I want to talk to you about a word that makes everybody skeptical.
That word is supplements.
I don't blame you if you're skeptical when you hear this word, because supplements are not even regulated by the FDA. You really have to do your homework in order to understand if you can trust a supplement.
But here's the thing. There's really only four ways to help yourself get to your fitness goals.
There are many kinds of supplements out there. There's a pill for anything these days. Let's start with a couple that we'll both agree right away that are necessary.
Most doctors will tell you that you don't get all your vitamins, so take a multivitamin.
Many doctors will tell you that you don't get in all the fiber that you need. You need 28 to 30 grams of fiber a day, so many people supplement with a fiber source, Metamucil, or something like that.
But that's not all. There are other supplements that are necessary for our bodies.
For example, our diet is ketogenic, so if you really want to experience the benefits of ketones, you may want to try adding some exogenous ketones.
This is especially important if you're somebody that kind of dips in and out of your regiment. Maybe you still have a few treats and cheats here and there so you're not really able to experience that nutritional ketosis that maybe a body builder or a dedicated movie star getting in shape for a movie might experience. Then you would want to incorporate exogenous ketones into your daily routine.
Exogenous ketones have so many benefits. So. Many. Benefits.
And so many more important things we all struggle with.
Exogenous ketones are a supplement that you want take because you can't produce enough ketones on your own.
This is one thing that I take every morning. In fact, I take it with a little Airborne, because I want to make sure that I don't get sick.
Nobody's got time for that, right?
Next up on the list: a cleanse.
We said that most doctors would recommend that you supplement with fiber, especially on a ketogenic diet. When you eliminate breads, fruits, and things like that, those are fiber sources.
So we're going to need to supplement with fiber.
This is mostly fiber, but there's a couple other things in here, because it's necessary to cleanse our body. We need to detox.
Many diseases start with a build up of toxins in our intestines.
See, we look at our hands and we see that our hands are dirty, so we go wash 'em.
But we don't have that same chance to look at our insides.
If we did look at our insides, we'd find out that 50% of people, that's one out of two, that's you and me right here, one of us could be walking around with a parasite.
You can have up to 25 pounds of undigested fecal matter just packed on to your insides at any given time.
If it sounds gross to you, then here's something you might wanna do to prevent having a body that's just so toxic, that it's building up with carcinogens and leading to other diseases and problems.
Cleanse.
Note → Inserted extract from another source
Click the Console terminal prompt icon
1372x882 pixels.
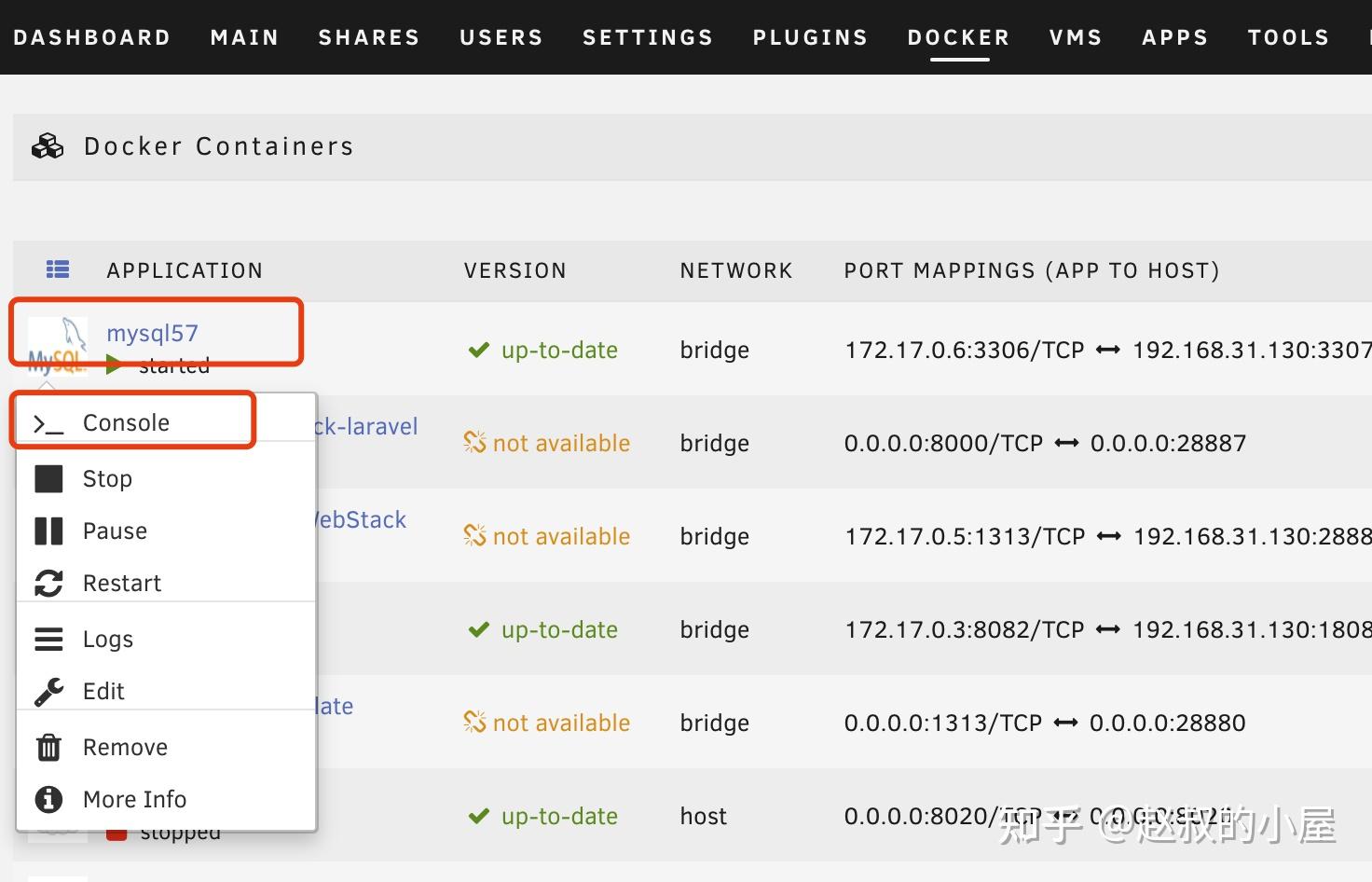(48, 424)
Detox. Every few months. It's very important.
Last but not least, it's crucial to supplement with protein.
Can't I just eat steak or chicken after a workout? Or have some eggs? You could, but they're slower digesting.
What we need is a high quality protein that will be fast digesting. What you want right after a workout is whey protein.
They used to say that eggs were the best protein, we know now that whey is the best protein for fast digestion after a workout.
Here's what's happening: after a workout your muscles are catabolic. That means they're breaking down.
You want to shift them into an anabolic state, which is where they're recovering. The way you do that is by giving your body a dose of fast-acting protein.
At night-time you want a slower-acting protein.
See, we want protein every few hours, but we don't want to have to wake up in the middle of the night just to get our protein in. This is why you would have a slow digesting protein before bed.
You want protein every few hours because proteins break down into amino acids, which are the building blocks of muscle tissue.
Here's the catch; they disappear every few hours, so you need to add a few more to your body.
Most studies would suggest that we need one gram of protein per pound of body weight, per day. So we try to divide that into of 30 grams of protein per meal throughout the day. It works out to about five or six meals.
That's going to satisfy the typical person.
However, at night time, when you're trying to do that every few hours, you need a slower digesting protein like casein.
My favorite is Chocolate Peanut Butter from Ascent Protein. This company's parent company is actually Leprino's, a company local to me. It's known to be one of the less processed proteins, probably the least processed protein, and it's the most natural.
I mix my casein with four ounces of almond milk and it turns into a pudding consistency. I can have my self a little chocolate peanut butter pudding at night.
I can feel like I'm cheating, taste like I'm cheating, but I'm actually doing something really good for myself. I'm having a slow digesting casein protein before bed so that while I'm asleep for eight hours, it's digesting more slowly and still feeding that muscle tissue that is now recovering.
So, let's recap. Here's three supplements that I that you have to have.
There's really no way to get them from just a health diet, so this is a great example of why supplementation is important.
Remember, there's only four ways to help yourself.
That's the answer. Now get out there and tackle those goals!